A Catholic Monthly Magazine

A Note on Fr François Delachienne

By Emeritus Professor John Dunmore

Fr Christopher Martin's article on Fr Delach in the June Marist Messenger was most interesting, as he is not well enough known in New Zealand.

I knew him when I was a young schoolboy in France, and he knew my family, often talking about his time in New Zealand, which he always remembered with fondness and sorrow. He was at the time a counsellor at St Vincent's Marist College in Senlis, which was wrecked by the Germans in 1940, forcing him to flee to his native Brittany. He returned when the college was reinstated and died there, as Fr Martin's photograph shows.

Pa Hohepa - Fr Delach

Although I did not realise it at the time, he was very proficient in Te Reo and devoted to Māori traditions. He had gone to New Zealand as a missionary to the Māori people, and refused to change his career to minister to the British immigrant population. I learnt that he used Māori in his sermons and in parts of the Mass, apart naturally from the core Latin section. Today, he would be saying Mass all in Māori. I do recall him saying that the Māori people had to speak English in most of their daily lives, and adding Latin as another language to cope with at church gatherings was a burden he did not like to impose.

The famous annual hui (meetings) he arranged were very popular, and he said that the crowds, the joyful mood and the prayers reminded him of traditional saint's days celebrated in French villages and towns.

The church and its grounds at Otaki today reflect his and Fr Melu's attempts to link Christianity with their parishioners' daily lives. In consequence, as Fr Martin points out, this caused a split with Archbishop O'Shea, who was working hard to develop the diocese in a rapidly growing and changing New Zealand, and who feared that Fr Delach was moving too close to what might become a Māori Catholic church.

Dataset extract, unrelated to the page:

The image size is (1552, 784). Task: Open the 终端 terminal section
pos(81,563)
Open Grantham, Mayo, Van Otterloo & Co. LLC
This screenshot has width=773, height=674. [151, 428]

All this, I understood but vaguely, but I did feel that he considered himself an outcast and always yearned to come back. Unable to do so, he still wrote little stories about the Māori, which he mostly kept to himself, but just before the start of World War II, he did publish one, but to keep his anonymity he used my mother's name, adapted into Māori: Makere Tunumoa.

The booklet was lost for many years, but we did eventually find it in the Marist Archives, although misfiled under Fr Melu. I translated it into English, and printed it as The Ascent to Heaven of Father Melu, S.M., told to her grandchildren by Makere Tunumoa.